• _Passage shown_:
## start

My TiVo has six tuners - are they all required to switch? Surely TiVo can switch one tuner, trying to avoid active recordings, and leave the rest alone.


----------



## JoeKustra (Dec 7, 2012)

burdellgp said:


> My TiVo has six tuners - are they all required to switch? Surely TiVo can switch one tuner, trying to avoid active recordings, and leave the rest alone.


Observation on my weekly test. Roamio switches to cable company Info channel, does the test, switches back. Mini gets enabled (grabs a tuner) and displays the message. It does not release the tuner until the four hour timeout or I do it manually. I normally leave it on the info channel, but I will move it to see if it switches back next week.


----------



## JWhites (May 15, 2013)

Dan203 said:


> Make sure not to leave the Mini paused on a show when turning off the TV. My wife is in the habit of doing this on her main TiVo so she does it on the Mini as well. When it's paused like that it thinks you're actively watching so it will accept the EAS signal, grab a tuner and drop to live TV. As long as it's on the little screen saver thing I believe it ignores EAS.

## end

• _Supplied information_:
## start

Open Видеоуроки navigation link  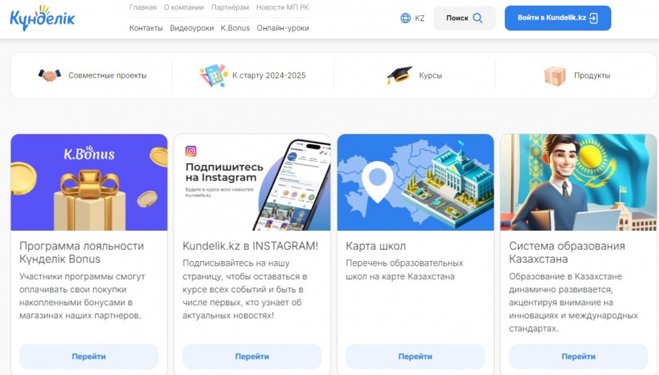click(192, 28)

## end

• _Actions to take_:
• A. Quote the TiVo forum thread from "Observation on my" up to and including "back next week.".
• B. According to the TiVo forum thread, how many tuners does burdellgp's TiVo have?
The data that comes after the TiVo forum thread was taken from a different source.

• _Solutions to the tasks_:
• A.
Observation on my weekly test. Roamio switches to cable company Info channel, does the test, switches back. Mini gets enabled (grabs a tuner) and displays the message. It does not release the tuner until the four hour timeout or I do it manually. I normally leave it on the info channel, but I will move it to see if it switches back next week.

• B. Six.